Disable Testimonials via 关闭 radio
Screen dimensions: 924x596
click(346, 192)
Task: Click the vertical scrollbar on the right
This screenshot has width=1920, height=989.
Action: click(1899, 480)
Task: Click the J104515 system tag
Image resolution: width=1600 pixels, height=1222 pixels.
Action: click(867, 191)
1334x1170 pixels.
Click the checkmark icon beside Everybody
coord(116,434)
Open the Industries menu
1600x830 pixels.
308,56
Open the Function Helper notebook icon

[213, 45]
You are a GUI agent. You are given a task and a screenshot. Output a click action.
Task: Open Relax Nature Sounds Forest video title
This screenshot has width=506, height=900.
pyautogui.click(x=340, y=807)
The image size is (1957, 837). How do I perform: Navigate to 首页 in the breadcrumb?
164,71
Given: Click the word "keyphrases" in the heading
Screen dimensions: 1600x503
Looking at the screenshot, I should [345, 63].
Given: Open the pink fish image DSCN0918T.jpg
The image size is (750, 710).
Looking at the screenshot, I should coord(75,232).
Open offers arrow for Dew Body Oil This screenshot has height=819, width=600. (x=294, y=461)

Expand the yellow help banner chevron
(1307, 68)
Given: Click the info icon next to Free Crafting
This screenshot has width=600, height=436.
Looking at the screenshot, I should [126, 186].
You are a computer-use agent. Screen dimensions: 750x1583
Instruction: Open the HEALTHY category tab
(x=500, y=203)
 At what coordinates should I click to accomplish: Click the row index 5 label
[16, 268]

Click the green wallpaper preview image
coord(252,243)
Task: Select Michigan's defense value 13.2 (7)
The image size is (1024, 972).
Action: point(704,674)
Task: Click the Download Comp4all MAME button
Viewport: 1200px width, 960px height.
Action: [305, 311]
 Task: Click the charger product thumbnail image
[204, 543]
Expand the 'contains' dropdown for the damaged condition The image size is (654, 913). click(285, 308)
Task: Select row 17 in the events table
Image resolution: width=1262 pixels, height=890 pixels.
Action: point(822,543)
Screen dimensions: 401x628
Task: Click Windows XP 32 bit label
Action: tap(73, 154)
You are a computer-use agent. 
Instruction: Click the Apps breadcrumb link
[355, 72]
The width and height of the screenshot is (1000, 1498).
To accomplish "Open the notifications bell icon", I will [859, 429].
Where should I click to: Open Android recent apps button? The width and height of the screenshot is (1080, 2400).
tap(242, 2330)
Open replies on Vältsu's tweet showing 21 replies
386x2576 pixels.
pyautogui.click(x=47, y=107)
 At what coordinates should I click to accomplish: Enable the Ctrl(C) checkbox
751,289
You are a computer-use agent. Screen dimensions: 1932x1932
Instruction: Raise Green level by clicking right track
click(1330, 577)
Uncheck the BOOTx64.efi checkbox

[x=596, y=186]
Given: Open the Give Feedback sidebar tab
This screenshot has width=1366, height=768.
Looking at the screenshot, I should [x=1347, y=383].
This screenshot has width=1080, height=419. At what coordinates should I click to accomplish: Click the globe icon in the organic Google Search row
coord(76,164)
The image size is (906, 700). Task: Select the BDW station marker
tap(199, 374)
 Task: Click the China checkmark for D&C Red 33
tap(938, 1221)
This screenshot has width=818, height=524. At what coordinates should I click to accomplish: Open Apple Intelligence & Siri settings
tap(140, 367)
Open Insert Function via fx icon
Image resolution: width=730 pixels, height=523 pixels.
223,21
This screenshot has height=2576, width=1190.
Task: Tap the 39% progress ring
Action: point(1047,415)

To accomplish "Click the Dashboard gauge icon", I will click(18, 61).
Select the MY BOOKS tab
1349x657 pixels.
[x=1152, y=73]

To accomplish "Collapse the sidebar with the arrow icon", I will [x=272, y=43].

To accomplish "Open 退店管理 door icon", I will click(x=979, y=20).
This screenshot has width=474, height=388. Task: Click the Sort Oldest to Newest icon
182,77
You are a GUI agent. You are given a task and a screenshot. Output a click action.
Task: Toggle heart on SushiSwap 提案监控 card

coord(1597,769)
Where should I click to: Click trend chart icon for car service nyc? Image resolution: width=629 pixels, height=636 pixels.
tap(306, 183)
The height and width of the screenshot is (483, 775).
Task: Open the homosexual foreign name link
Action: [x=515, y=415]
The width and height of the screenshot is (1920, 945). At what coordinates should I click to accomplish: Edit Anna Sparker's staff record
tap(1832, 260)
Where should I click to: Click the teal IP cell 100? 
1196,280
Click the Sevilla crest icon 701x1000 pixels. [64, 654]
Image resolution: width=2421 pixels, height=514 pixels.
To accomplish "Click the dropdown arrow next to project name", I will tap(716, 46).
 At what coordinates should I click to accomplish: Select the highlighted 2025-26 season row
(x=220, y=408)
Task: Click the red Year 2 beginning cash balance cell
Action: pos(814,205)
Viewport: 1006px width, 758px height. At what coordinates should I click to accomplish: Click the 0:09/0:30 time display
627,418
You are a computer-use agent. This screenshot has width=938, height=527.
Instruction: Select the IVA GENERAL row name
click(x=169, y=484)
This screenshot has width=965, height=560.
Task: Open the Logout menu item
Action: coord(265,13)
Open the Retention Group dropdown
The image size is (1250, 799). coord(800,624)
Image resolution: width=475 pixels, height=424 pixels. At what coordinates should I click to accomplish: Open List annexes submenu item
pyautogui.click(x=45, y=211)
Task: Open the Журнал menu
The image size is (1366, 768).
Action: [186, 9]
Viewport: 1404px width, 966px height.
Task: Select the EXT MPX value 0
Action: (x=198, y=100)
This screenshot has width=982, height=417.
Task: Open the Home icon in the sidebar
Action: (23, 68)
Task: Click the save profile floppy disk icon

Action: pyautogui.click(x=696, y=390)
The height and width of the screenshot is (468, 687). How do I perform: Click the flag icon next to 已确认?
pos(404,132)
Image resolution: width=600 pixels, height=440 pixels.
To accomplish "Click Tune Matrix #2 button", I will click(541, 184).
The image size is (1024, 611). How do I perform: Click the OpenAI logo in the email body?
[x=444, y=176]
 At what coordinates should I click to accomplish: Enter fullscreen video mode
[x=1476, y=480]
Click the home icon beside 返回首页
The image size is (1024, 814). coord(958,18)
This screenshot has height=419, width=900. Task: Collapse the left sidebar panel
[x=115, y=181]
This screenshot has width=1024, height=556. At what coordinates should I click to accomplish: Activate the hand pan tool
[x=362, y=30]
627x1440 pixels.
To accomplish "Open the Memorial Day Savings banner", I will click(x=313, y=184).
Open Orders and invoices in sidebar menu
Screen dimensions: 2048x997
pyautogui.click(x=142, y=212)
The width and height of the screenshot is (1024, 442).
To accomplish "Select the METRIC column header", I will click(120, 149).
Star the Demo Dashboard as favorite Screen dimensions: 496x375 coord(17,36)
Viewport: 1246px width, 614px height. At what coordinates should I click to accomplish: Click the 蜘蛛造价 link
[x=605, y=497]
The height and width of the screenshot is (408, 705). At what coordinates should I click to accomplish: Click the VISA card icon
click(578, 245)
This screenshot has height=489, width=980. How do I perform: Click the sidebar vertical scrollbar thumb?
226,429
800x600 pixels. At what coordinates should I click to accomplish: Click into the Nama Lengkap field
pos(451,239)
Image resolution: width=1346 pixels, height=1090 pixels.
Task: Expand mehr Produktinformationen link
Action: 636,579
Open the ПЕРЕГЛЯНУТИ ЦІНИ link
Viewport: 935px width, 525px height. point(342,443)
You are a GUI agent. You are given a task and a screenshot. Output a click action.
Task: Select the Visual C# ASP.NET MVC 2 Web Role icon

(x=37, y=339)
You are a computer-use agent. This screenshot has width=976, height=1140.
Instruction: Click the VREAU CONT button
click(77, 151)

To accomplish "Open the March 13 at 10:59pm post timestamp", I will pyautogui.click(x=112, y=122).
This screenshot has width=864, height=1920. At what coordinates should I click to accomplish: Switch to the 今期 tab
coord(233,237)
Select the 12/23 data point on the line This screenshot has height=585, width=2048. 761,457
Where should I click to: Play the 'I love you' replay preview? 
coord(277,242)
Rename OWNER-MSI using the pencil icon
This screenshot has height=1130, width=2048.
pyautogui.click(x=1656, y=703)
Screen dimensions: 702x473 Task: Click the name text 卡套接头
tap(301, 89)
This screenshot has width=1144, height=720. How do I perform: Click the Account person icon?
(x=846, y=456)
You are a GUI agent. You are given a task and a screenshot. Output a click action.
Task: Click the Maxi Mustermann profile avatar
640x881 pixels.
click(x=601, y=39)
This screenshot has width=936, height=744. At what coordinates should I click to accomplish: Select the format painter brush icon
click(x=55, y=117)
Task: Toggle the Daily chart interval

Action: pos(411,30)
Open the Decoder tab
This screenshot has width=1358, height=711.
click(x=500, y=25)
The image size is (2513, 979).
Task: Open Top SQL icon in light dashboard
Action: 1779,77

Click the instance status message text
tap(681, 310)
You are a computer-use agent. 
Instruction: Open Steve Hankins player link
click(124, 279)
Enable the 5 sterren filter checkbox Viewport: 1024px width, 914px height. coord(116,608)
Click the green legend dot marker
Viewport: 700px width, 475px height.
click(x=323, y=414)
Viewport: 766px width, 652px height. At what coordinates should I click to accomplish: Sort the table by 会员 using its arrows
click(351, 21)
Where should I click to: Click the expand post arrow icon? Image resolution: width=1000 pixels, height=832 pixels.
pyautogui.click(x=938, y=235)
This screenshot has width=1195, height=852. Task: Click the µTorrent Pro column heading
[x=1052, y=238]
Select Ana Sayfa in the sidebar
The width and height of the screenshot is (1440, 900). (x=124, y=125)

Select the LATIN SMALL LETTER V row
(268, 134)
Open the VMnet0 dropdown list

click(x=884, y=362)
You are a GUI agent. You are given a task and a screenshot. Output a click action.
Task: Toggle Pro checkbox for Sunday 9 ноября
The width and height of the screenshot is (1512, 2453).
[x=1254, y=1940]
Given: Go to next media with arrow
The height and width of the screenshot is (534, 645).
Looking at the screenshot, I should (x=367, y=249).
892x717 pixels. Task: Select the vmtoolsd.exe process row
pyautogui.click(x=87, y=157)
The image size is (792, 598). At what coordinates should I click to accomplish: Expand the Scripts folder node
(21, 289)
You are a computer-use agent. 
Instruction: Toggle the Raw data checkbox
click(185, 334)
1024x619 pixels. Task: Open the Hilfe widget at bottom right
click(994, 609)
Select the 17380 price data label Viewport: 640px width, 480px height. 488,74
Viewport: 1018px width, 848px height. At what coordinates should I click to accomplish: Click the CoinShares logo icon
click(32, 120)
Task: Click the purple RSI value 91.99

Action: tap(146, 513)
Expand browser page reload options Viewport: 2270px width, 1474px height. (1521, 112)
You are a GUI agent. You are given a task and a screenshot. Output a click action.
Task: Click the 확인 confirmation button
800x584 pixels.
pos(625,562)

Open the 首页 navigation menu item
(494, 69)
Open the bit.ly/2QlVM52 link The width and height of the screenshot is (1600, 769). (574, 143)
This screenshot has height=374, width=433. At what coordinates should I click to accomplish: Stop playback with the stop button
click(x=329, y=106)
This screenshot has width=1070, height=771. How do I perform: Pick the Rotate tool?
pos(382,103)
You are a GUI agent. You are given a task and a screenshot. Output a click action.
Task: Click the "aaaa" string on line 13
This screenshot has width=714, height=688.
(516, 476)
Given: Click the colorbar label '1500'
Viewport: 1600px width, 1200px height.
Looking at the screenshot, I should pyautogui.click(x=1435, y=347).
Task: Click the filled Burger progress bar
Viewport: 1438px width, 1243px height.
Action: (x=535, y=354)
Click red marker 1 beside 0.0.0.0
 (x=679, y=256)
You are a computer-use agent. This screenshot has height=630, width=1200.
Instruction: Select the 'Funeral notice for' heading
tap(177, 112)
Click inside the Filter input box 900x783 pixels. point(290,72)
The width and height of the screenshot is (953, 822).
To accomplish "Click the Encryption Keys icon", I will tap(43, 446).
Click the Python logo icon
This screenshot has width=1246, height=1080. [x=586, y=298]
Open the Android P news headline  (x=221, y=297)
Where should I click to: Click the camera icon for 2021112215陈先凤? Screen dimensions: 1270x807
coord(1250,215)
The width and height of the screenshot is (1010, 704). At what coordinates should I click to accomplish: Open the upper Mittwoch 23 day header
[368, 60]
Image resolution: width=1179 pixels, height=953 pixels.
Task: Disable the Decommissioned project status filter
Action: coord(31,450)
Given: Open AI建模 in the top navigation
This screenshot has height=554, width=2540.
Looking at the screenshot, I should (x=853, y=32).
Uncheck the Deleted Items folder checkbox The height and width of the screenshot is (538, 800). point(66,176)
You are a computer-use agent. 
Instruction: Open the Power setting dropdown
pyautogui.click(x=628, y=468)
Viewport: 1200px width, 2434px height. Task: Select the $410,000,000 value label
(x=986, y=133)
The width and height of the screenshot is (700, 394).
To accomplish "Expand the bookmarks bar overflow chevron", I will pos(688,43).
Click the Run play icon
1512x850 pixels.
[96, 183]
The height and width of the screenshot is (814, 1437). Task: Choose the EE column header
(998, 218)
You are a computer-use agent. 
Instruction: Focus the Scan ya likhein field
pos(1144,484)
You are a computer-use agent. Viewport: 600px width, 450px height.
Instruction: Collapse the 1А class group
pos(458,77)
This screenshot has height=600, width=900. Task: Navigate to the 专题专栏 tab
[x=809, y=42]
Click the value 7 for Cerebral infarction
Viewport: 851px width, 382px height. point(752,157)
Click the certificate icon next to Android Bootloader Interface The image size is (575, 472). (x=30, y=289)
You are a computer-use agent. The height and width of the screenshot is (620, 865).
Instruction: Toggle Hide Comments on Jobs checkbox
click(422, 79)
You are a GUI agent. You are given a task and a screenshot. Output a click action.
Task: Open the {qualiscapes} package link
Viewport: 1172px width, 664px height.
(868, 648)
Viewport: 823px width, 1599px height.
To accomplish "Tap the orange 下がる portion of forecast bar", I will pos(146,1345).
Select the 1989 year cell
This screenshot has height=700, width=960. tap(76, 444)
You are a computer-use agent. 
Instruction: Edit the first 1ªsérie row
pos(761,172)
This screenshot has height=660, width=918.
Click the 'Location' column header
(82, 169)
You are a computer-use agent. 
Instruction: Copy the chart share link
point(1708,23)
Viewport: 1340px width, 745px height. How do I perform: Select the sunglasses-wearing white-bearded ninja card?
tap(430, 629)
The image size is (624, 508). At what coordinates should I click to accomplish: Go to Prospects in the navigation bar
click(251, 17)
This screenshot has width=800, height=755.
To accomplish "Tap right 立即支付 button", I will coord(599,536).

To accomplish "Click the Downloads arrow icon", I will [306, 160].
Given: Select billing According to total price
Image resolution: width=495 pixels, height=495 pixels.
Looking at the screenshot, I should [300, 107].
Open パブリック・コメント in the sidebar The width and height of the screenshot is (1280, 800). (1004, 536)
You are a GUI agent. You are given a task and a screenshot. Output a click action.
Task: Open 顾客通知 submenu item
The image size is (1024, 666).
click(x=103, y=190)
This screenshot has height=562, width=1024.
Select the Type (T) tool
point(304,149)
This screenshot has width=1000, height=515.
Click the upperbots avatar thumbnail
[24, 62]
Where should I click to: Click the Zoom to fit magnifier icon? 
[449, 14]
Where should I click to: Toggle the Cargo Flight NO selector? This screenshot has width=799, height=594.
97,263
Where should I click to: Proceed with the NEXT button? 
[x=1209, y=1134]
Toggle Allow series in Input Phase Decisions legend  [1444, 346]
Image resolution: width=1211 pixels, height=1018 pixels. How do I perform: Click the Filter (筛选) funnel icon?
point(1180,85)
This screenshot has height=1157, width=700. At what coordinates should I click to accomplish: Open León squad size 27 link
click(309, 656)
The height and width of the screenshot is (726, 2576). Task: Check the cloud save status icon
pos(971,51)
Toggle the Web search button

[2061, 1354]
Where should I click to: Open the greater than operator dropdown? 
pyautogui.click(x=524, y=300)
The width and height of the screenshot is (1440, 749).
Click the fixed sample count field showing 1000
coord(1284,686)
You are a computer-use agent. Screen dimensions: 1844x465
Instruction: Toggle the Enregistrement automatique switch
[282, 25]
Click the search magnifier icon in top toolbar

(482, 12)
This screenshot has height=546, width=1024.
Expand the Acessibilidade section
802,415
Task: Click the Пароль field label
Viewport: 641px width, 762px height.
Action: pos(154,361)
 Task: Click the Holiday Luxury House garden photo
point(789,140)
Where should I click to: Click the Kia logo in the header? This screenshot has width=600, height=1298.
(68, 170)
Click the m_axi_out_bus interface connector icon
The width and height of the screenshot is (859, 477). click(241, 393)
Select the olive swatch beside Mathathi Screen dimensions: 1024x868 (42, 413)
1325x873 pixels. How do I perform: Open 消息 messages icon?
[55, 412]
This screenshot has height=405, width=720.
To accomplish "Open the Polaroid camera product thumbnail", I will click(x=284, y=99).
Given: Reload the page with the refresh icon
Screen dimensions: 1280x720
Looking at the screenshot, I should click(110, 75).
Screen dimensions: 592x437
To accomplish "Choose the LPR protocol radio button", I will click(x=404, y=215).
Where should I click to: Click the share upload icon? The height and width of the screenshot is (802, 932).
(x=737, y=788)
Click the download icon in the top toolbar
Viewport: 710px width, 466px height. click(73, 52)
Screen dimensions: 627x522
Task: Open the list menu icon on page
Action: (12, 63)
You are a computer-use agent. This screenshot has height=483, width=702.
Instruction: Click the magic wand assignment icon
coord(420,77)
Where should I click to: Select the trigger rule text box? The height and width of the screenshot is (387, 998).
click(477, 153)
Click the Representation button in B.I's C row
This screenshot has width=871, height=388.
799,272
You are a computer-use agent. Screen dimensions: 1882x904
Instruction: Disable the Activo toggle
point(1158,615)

****************************************

**YOUR TASK**
Your task is to gather all lines from the entries above that hold the word "price".

**SOLVED EXERCISE**
Select the 17380 price data label Viewport: 640px width, 480px height. 488,74
Given: Select billing According to total price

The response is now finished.